O experiente Marcelo de Lima Henrique será o comandante do dérbi 201 nesta sexta-feira, no Moisés Lucarelli, na 24ª rodada da Série B do Campeonato Brasileiro.

O árbitro de 50 anos é um dos mais velhos em atividade e estará responsável pelo apito do clássico entre Ponte Preta e Guarani.

AUSÊNCIA NO ESTADUAL
Marcelo de Lima Henrique iniciou a temporada de 2021 no centro das atenções entre os árbitros do futebol carioca. Após um desgaste com o presidente da comissão do Rio, José Carlos Santiago, o profissional deixou o grupo de WhatsApp durante o Estadual e ficou de fora das escalas. Este foi o segundo atrito de Marcelo com a FERJ. Em 2014, após a polêmica decisão entre Flamengo e Vasco da Gama, o árbitro foi alvo de crítica dos vascaínos e acabou migrando para a Federação Pernambucana de Futebol. Ele permaneceu por lá até 2017 antes de voltar ao Rio de Janeiro.

DIRIGENTES NA BRONCA
A primeira reclamação registrada contra o árbitro foi do Ceará em jogo contra o Bahia no Brasileirão. Após um lance polêmico, Marcelo de Lima Henrique anulou um gol do Vozão por ter visto pênalti na jogada, mas após revisão do árbitro de vídeo mudou de opinião e acabou por consequência anulando o gol do Ceará.

A segunda reclamação foi do presidente do Corinthians, Duílio Monteiro Alvos, em partida realizada contra o Internacional. O time paulista chegou a formular uma reclamação na CBF por um gol do Internacional que deveria ter sido anulado na opinião dos analistas e dos dirigentes.

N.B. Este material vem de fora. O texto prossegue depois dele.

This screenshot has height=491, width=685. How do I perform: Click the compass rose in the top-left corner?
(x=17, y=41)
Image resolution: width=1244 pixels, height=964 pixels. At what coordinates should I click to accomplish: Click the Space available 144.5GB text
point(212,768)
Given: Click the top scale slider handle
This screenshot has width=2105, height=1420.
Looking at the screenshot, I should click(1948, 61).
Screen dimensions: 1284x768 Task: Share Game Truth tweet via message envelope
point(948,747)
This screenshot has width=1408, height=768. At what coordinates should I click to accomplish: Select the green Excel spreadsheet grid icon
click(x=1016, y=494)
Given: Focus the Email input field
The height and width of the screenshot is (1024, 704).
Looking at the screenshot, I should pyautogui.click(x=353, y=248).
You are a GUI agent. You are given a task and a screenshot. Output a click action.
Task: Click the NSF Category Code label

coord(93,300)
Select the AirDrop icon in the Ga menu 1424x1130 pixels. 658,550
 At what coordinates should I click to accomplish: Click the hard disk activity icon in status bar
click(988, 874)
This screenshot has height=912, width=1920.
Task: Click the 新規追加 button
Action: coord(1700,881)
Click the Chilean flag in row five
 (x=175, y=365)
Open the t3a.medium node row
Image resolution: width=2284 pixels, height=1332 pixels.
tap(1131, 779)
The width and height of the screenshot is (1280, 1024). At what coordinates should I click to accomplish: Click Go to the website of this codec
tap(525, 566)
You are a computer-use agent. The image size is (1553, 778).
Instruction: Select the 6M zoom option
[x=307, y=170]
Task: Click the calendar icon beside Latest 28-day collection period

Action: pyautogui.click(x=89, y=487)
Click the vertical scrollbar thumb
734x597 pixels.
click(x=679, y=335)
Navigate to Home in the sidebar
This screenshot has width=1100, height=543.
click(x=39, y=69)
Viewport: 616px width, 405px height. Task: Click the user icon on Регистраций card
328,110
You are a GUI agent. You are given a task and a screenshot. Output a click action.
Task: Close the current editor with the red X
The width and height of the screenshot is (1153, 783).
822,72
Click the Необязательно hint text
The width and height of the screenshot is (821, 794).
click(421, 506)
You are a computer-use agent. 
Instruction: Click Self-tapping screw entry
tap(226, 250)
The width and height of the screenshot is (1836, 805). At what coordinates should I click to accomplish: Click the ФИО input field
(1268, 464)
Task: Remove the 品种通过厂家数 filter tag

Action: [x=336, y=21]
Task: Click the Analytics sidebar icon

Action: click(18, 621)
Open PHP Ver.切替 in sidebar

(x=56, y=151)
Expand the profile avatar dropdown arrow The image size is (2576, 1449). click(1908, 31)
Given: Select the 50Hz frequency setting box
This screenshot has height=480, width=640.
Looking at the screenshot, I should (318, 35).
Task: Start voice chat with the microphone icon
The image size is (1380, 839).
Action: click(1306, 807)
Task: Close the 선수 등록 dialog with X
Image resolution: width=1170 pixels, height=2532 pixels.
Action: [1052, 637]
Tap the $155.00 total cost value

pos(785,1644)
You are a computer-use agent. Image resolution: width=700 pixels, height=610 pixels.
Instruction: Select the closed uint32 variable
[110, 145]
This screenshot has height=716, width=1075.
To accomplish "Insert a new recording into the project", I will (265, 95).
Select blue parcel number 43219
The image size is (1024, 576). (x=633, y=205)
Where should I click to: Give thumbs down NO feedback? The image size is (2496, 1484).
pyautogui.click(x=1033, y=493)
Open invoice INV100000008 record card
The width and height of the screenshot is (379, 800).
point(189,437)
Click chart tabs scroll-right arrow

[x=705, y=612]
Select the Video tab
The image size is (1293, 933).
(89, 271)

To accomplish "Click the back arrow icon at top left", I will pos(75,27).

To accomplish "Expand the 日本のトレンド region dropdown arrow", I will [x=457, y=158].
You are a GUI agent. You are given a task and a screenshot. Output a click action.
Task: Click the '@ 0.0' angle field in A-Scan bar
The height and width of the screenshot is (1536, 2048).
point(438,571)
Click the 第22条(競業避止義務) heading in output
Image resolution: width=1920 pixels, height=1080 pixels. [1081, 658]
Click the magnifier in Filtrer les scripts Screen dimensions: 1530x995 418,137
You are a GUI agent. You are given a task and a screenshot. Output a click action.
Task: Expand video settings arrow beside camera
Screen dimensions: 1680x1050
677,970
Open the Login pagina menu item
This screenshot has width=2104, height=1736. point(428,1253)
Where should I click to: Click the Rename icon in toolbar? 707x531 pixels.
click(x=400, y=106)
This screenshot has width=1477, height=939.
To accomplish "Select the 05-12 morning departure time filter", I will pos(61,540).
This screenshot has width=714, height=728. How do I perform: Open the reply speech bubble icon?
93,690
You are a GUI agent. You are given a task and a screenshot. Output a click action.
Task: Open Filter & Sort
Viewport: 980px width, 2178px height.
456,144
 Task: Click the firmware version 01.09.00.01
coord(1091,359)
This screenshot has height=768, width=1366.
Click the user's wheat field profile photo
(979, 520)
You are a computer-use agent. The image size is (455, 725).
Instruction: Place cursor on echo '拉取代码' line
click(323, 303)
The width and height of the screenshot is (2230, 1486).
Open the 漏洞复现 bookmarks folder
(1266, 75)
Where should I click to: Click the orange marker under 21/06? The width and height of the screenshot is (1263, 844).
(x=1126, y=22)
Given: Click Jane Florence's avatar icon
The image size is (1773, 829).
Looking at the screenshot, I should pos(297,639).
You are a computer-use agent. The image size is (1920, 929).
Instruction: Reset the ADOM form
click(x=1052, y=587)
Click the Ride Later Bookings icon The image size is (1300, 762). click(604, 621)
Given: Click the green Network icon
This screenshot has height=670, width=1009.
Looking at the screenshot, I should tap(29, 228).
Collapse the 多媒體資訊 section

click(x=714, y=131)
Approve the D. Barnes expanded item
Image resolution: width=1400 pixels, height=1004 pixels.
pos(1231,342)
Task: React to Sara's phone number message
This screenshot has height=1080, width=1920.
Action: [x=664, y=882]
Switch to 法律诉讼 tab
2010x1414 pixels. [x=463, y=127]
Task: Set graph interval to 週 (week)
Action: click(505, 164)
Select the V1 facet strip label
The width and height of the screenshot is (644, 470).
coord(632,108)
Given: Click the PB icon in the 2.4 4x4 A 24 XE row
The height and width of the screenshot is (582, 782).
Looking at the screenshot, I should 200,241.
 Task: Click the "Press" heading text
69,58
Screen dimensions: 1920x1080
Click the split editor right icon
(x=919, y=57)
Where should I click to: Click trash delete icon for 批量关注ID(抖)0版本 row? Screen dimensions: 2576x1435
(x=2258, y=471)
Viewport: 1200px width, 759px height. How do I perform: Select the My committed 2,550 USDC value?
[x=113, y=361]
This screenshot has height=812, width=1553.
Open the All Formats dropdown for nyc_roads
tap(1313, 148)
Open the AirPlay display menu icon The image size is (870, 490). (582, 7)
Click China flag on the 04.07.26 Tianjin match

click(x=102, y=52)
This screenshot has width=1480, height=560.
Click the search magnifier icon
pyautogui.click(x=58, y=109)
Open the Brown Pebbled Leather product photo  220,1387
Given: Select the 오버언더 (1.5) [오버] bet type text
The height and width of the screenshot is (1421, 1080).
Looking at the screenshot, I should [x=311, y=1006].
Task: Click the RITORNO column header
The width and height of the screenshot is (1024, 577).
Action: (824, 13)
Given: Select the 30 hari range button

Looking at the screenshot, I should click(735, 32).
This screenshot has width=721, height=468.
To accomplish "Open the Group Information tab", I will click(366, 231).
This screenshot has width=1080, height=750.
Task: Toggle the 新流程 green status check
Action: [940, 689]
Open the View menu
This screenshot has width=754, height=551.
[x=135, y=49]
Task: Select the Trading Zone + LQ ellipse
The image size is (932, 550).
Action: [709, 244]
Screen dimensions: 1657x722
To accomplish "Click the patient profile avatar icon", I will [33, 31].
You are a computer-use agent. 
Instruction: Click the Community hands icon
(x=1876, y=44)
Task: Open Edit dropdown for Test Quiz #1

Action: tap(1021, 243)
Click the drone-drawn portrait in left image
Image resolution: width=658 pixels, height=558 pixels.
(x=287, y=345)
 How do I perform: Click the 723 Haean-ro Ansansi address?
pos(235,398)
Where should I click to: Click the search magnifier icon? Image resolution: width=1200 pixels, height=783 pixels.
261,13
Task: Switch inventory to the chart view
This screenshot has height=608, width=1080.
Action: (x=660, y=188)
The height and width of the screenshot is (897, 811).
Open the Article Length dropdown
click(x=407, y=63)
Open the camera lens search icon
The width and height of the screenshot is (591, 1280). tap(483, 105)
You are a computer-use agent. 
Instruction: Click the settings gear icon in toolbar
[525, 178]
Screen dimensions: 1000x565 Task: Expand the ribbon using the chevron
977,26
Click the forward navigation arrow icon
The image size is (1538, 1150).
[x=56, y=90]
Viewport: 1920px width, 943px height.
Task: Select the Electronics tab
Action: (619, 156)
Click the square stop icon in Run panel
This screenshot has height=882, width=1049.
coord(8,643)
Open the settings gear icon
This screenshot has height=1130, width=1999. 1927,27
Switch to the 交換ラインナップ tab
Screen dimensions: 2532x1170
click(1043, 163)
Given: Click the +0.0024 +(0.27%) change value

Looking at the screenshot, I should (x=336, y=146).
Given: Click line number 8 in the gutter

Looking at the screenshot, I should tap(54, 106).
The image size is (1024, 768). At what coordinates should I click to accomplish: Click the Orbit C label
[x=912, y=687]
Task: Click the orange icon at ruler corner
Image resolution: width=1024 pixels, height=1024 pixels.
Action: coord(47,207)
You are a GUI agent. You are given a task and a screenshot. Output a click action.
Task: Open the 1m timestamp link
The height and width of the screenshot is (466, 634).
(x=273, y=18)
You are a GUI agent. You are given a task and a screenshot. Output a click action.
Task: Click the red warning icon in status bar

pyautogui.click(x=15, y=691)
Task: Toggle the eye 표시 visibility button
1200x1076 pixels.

A terceira reclamação neste semestre sobre Marcelo de Lima Henrique ocorreu após a partida entre Athletico Paranaense e Santos na Copa do Brasil. Após uma checagem rápida no gol anulado de Vinicius Mingotti, a equipe de arbitragem não verificou que o gol foi equivocadamente anulado e seguiu a partida.

MÉDIA DE CARTÕES
O dérbi será o 15º jogo apitado por Marcelo de Lima Henrique nesta temporada e o quarto da Série B. Ele também comandou Londrina 1×0 Remo, Náutico 0x1 Cruzeiro e Brusque 0x0 Avaí. Foram 53 amarelos distribuídos em 14 jogos. Média de quase quatro cartões por jogo. Ele também distribuiu dois vermelhos e anotou sete pênaltis.

ESTILO DE ARBITRAGEM
Marcelo de Lima Henrique é experiente e não gosta muito do bate-papo com os jogadores. É reservado, prefere dar dinâmica aos jogos e trabalha com poucos cartões amarelos no primeiro tempo. Dos 53 distribuídos ao longo dos 14 jogos desta temporada foram 63% no segundo tempo. O ponto de maior reclamação é a pouca paciência nas análises do VAR – justamente as reclamações de Corinthians e Athletico Paranaense.

HOMENAGEM EM 2020
Em 2020, antes da bola rolar para o clássico entre Atlético e Vila Nova em Goiás, Marcelo foi homenageado pela CBF por ter atingido a marca de 200 jogos apitados na primeira divisão.

TRAJETÓRIA
Os caminhos do apito não foram a primeira opção de Lima Henrique. Ele atuou como goleiro nas categorias de base do Flamengo, Bangu, América e Operário e chegou a ingressar no serviço militar, tornando-se Fuzileiro Naval. Mas persistiu e trabalha como árbitro da CBF há duas décadas.